Known as “quick-lend-and-recover,” the practice is spreading as banks come under unprecedented pressure to hit government-set targets that can’t be met by real demand, according to interviews with almost two dozen bankers. The loans underscore a major challenge facing policymakers as China’s economy slows: They can make funds cheaper and more abundant, but they can’t force people to borrow, spend or invest.
Well, quite. This is also known as pushing on a piece of string.
Jane, who works for a bank in Zhejiang and requested to be identified only by her first name, was asked by several rival banks to take out a consumer loan and hold the funds for only a few days before repaying. Banks in these cases have also offered to cover the interest, with some loan officers even using their own money to pay for clients such as Jane, so that they can tap them again.
China has lots of pieces of string, obviously, but pushing on them does tend to have the usual effect.
The incentives are to obey the plan.
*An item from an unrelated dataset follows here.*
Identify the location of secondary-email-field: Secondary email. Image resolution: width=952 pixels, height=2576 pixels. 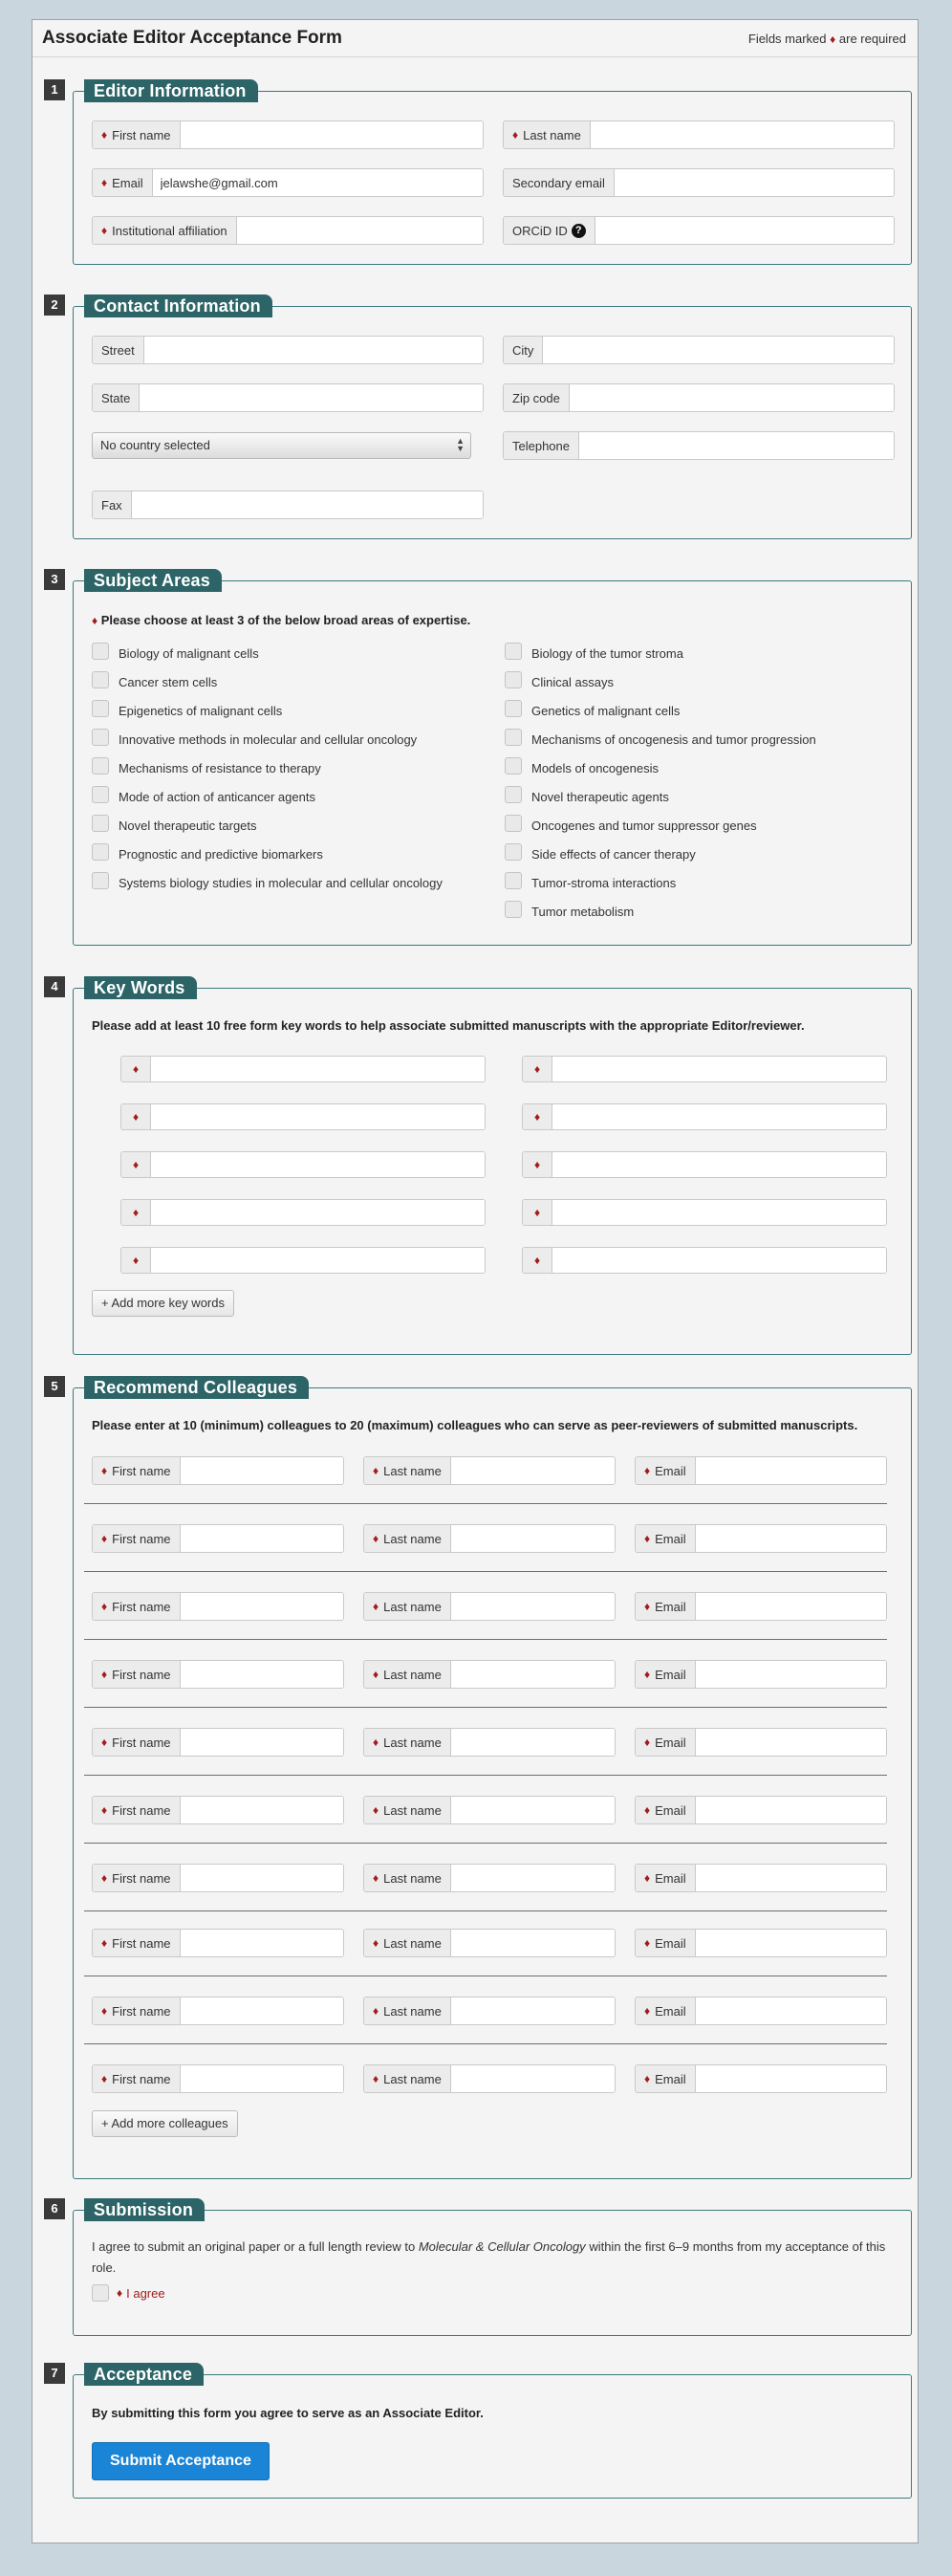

The reports will come back that the plan is working - loans are going up therefore demand will too, right? But that demand won’t arrive if people are simply incentivised to follow the plan. Which is the problem with planning of course. Everyone doing it thinks they’re commanding great big levers which command the economy while they’re mostly pieces of string they’re pushing upon. For that usual boring reason of humans, eh? Who will just go on doing what they think is in their own best interests at any one time whatever people in offices a thousand miles away think about it.